If your organization has over 500 Mac computers enrolled, contact Jamf Support before renewing the built-in certificate authority.
Jamf recommends renewing the built-in CA before its expiration date. If the built-in CA is allowed to expire, some critical workflows will no longer function. For example, enrolling computers or mobile devices after the CA has expired prevents them from being managed.
A notification will display in Jamf Pro 360 days before the built-in CA is scheduled to expire. If the 360-day default setting for the expiration notification does not meet your needs, contact Jamf Support.
(On-premise environments only) Jamf recommends using a publicly trusted SSL/TLS certificate for Tomcat. If you are using a Tomcat SSL/TLS certificate issued from Jamf Pro's built-in certificate authority (CA), you must transition to a trusted certificate before renewing Jamf Pro's built-in CA, or you will lose MDM communication with enrolled iOS devices.
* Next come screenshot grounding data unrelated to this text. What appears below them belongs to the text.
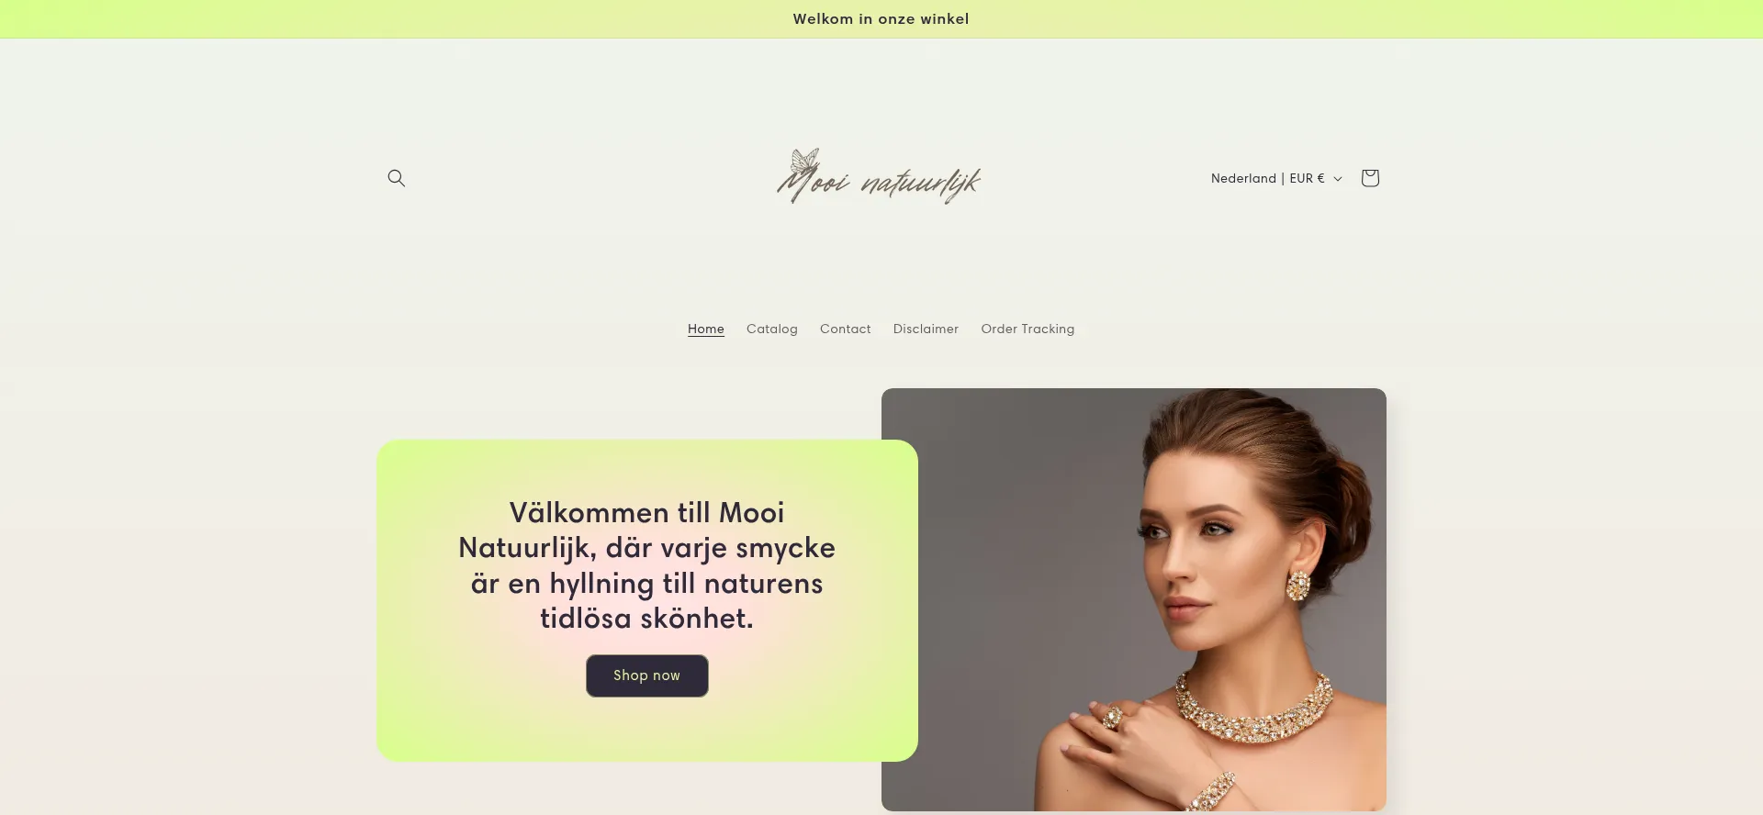The height and width of the screenshot is (815, 1763).
Task: Go to the Home menu item
Action: coord(706,329)
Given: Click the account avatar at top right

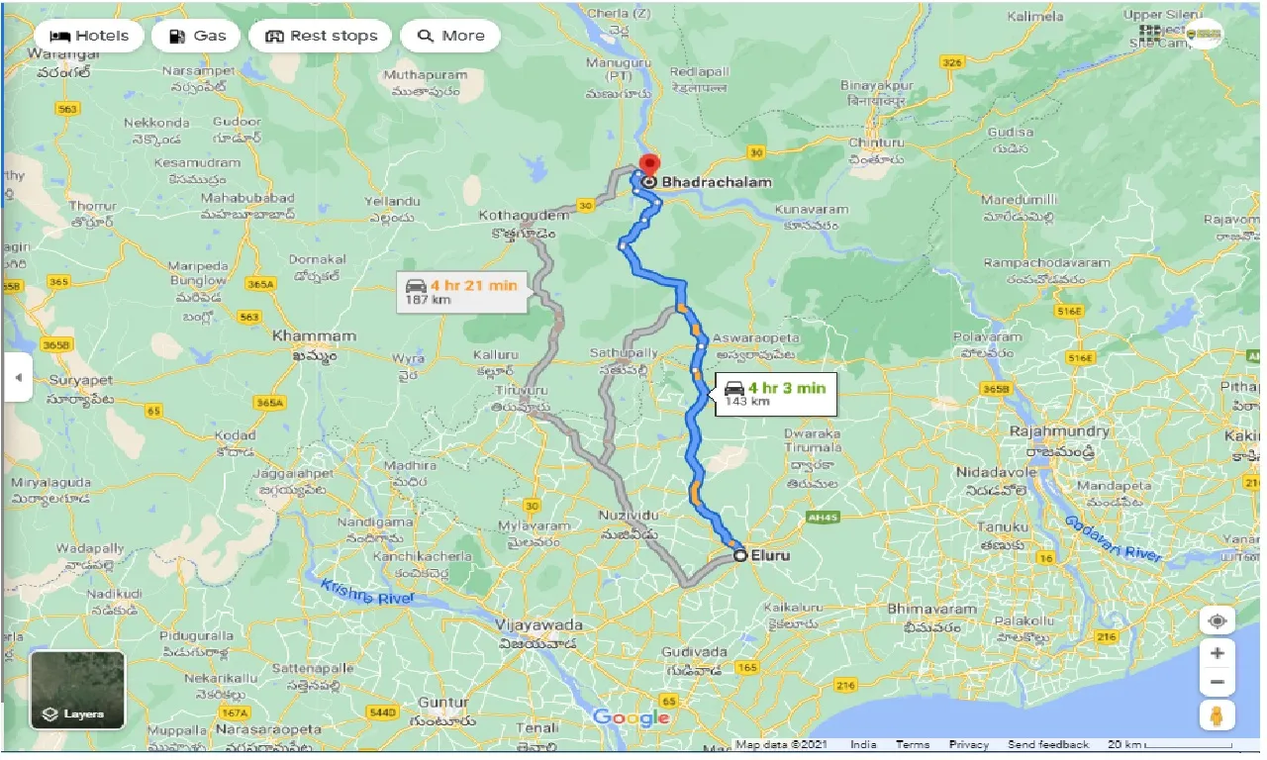Looking at the screenshot, I should (x=1206, y=35).
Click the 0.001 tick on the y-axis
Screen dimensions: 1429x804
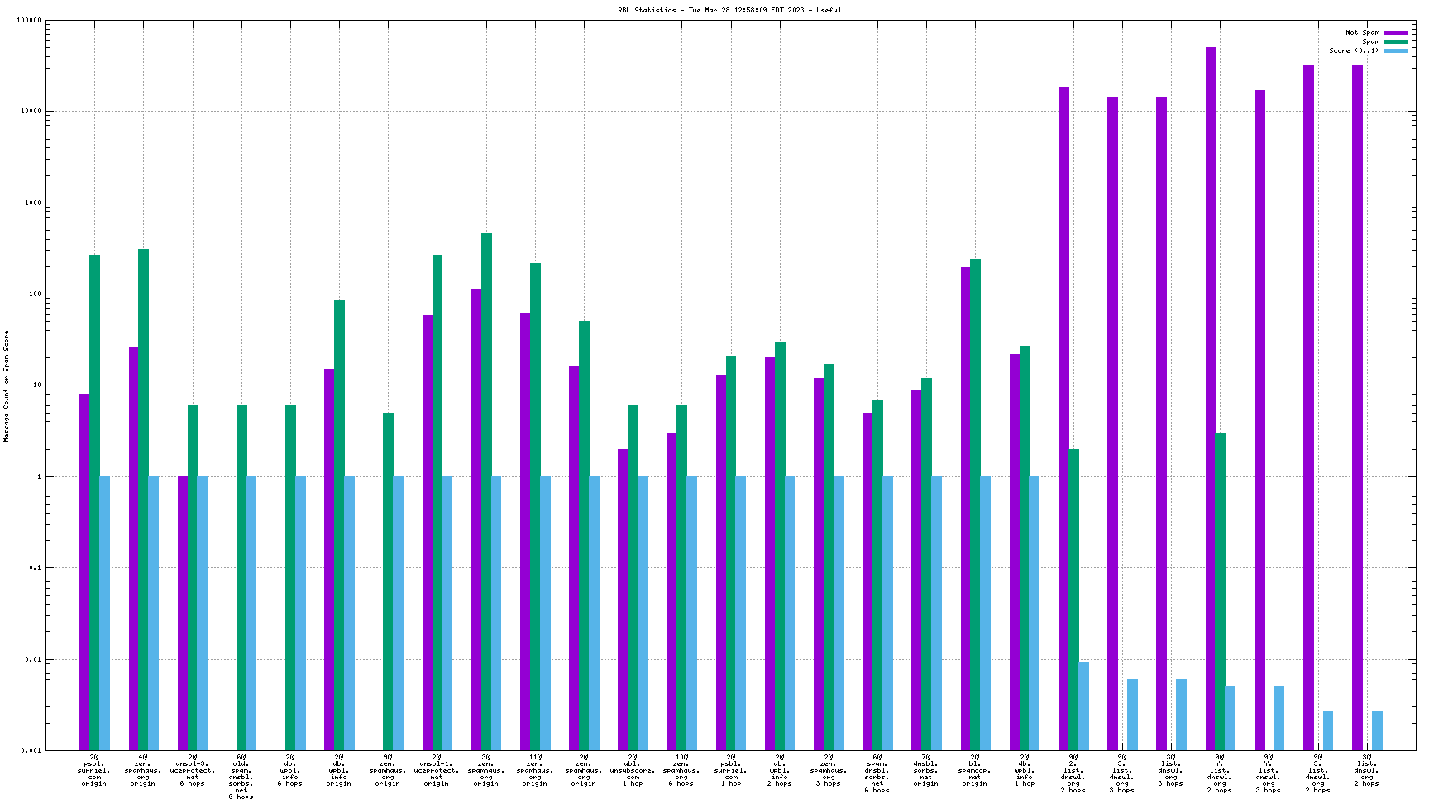(x=30, y=751)
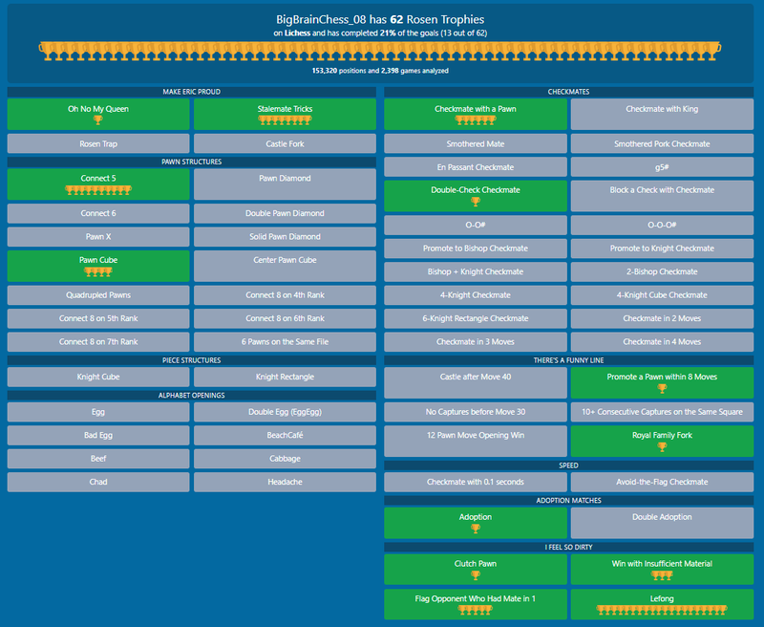Screen dimensions: 764x627
Task: Click the trophies under Win with Insufficient Material
Action: pyautogui.click(x=663, y=576)
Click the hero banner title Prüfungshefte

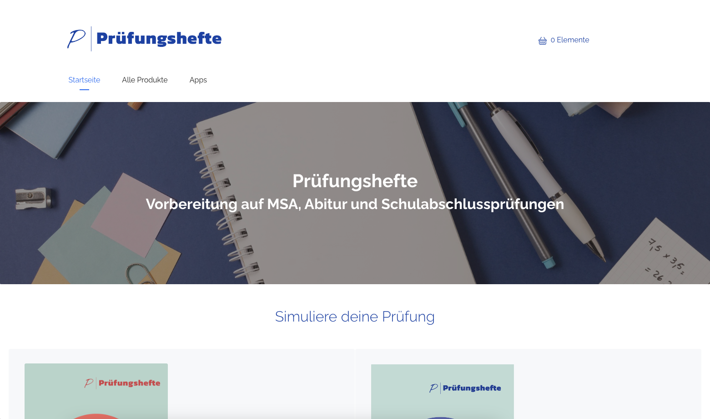tap(355, 181)
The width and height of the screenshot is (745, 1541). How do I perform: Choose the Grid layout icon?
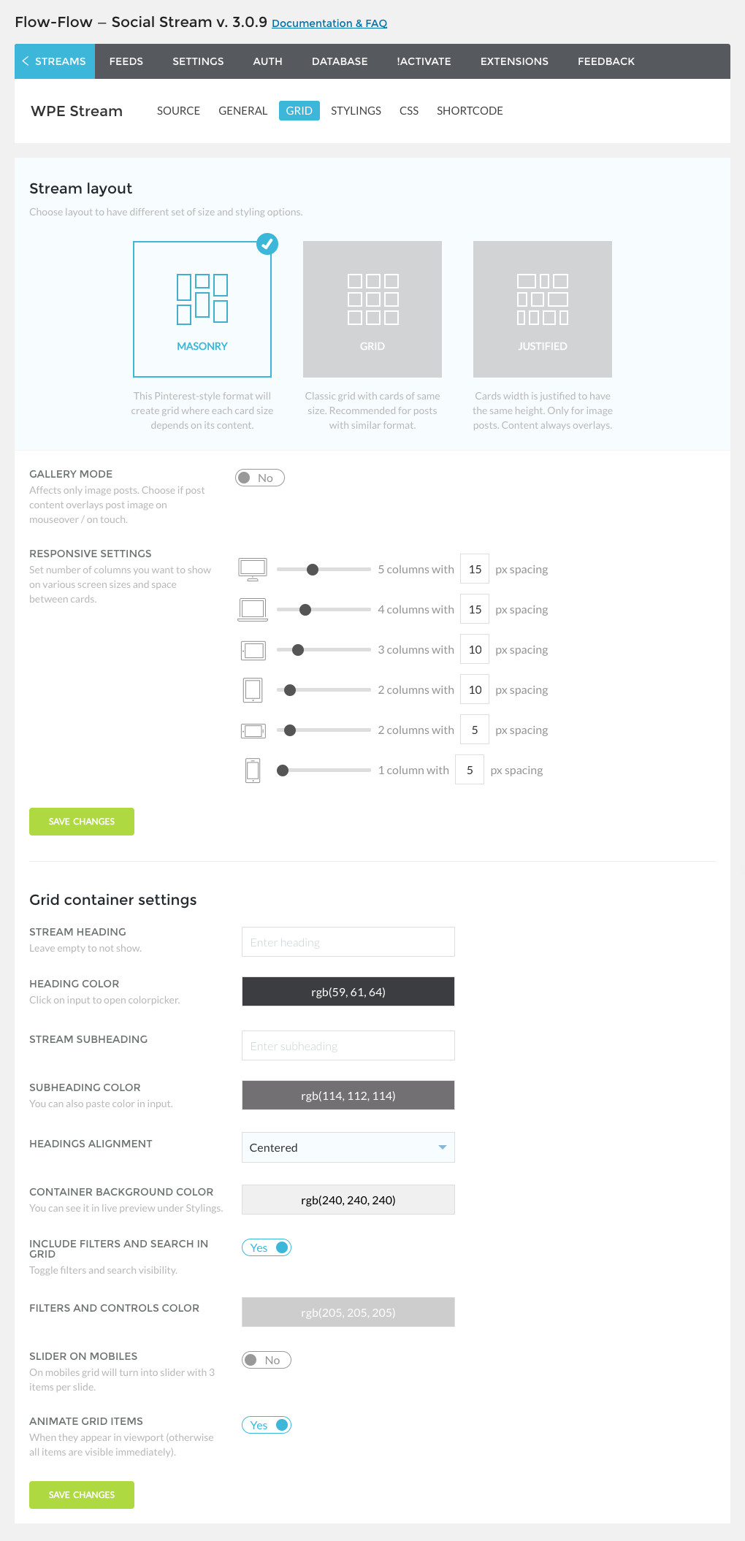point(373,299)
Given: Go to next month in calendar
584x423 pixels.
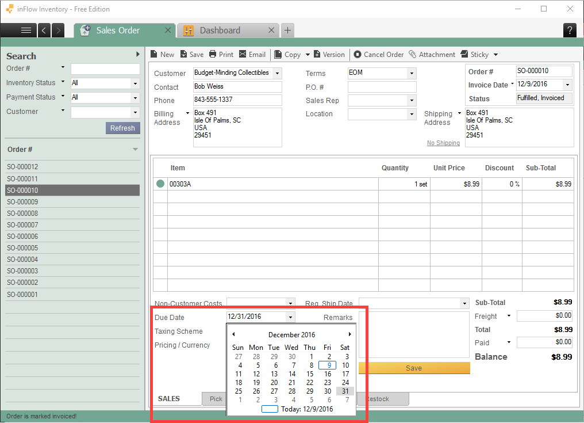Looking at the screenshot, I should click(349, 334).
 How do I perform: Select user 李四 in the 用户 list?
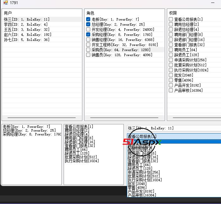(x=25, y=24)
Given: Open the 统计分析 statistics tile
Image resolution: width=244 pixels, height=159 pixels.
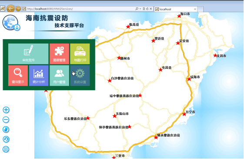Looking at the screenshot, I should click(39, 76).
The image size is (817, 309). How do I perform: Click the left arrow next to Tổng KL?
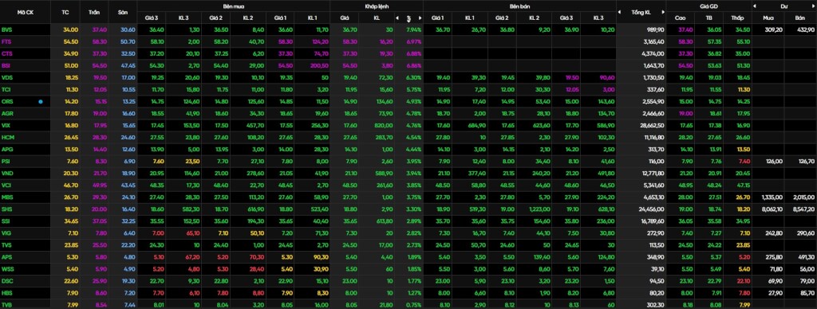point(619,12)
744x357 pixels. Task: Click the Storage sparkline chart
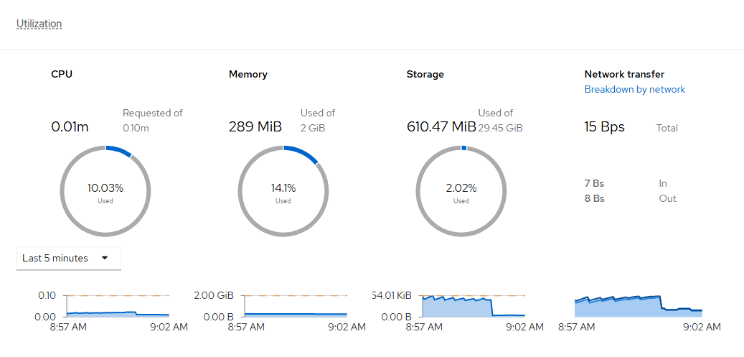pos(474,306)
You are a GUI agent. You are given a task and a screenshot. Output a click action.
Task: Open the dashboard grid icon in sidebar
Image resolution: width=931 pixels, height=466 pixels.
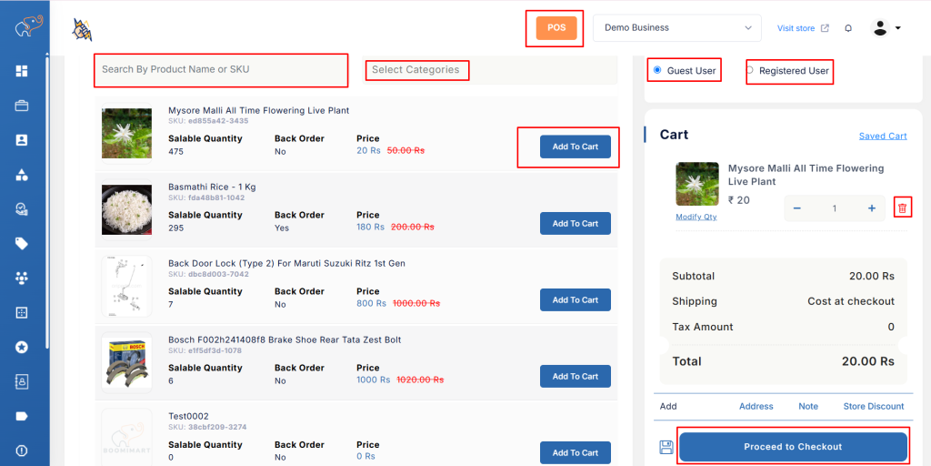point(22,71)
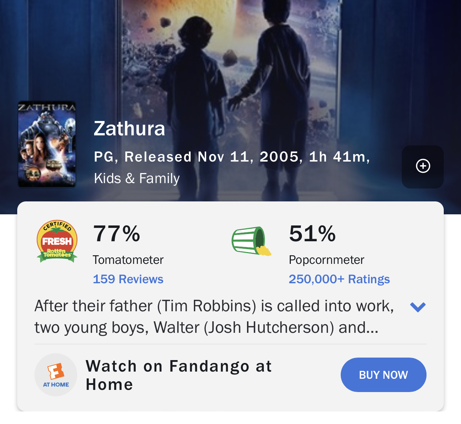Click the 77% Tomatometer score
Screen dimensions: 461x424
coord(117,233)
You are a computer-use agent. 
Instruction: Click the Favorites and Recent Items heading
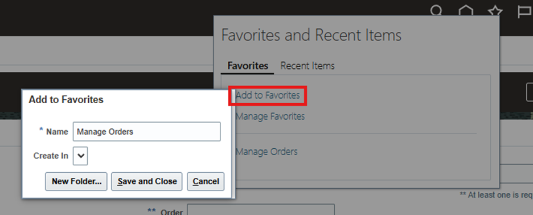(311, 35)
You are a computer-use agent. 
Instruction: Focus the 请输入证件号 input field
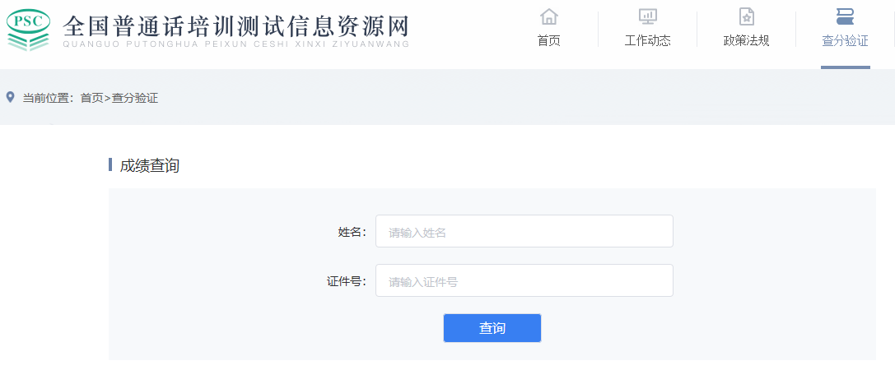[x=524, y=281]
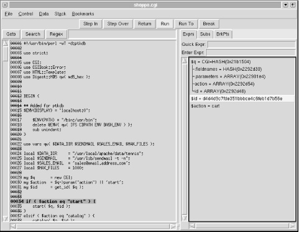The height and width of the screenshot is (232, 299).
Task: Click the Regex button
Action: click(x=57, y=34)
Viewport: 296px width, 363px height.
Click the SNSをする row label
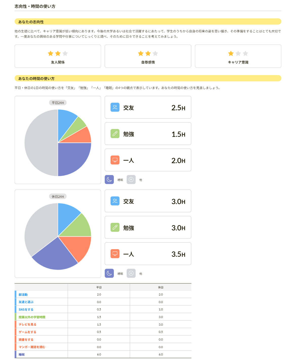coord(26,310)
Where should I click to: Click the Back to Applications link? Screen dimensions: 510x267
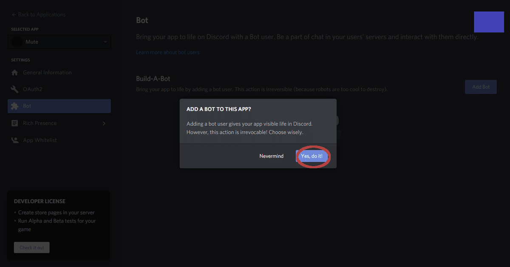[42, 14]
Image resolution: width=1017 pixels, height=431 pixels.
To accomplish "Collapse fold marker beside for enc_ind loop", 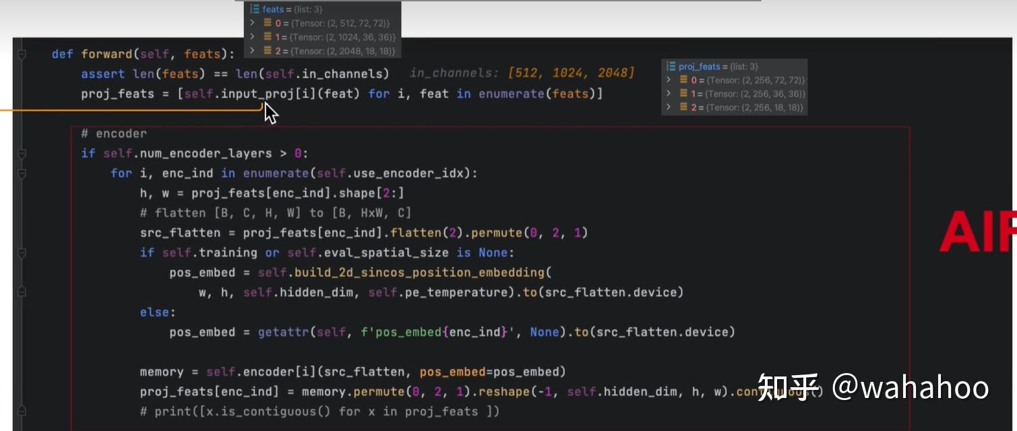I will click(x=22, y=174).
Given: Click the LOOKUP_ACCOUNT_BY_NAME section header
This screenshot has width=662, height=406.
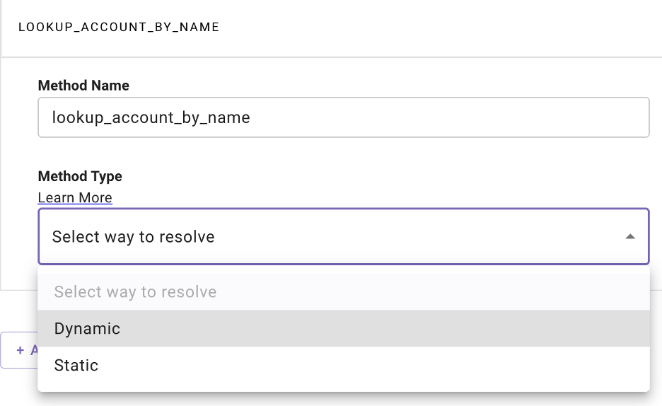Looking at the screenshot, I should (119, 27).
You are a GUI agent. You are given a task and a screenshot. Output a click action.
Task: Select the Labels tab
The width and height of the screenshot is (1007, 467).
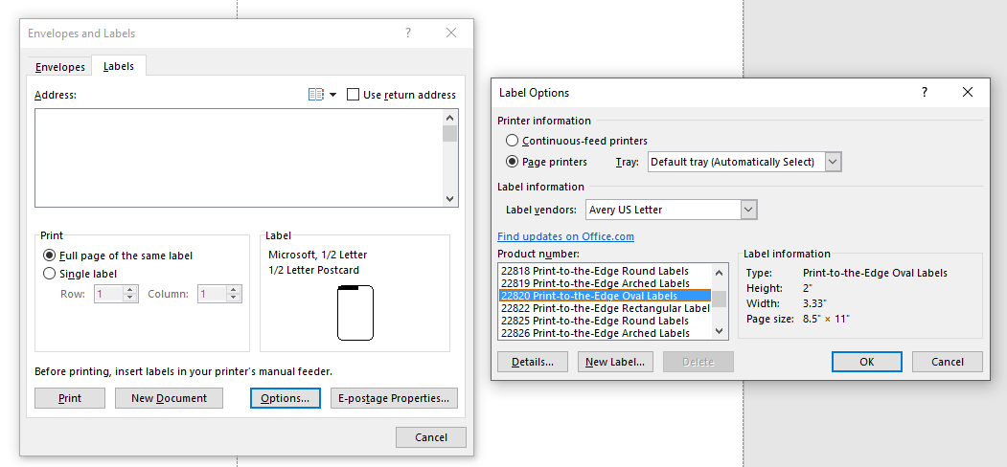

If you want to move from an SSL/TLS certificate issued from Jamf Pro's built-in CA to an SSL/TLS certificate issued from a third-party CA, see the Enabling SSL on Tomcat with a Public Certificate article.
If it is not possible for you to leverage a third-party external Tomcat SSL/TLS certificate in your environment, contact Jamf Support for assistance.
Jamf Pro 10.23.0 or later
After the built-in CA is renewed, its expiration date is extended by 10 years. All signing certificates issued by the built-in CA are automatically renewed.
If the built-in CA fails to renew, do not trigger the process again. If the expiration date is not extended or you notice issues with the renewed CA (e.g., Jamf Pro cannot communicate with managed computers or mobile devices), contact Jamf Support.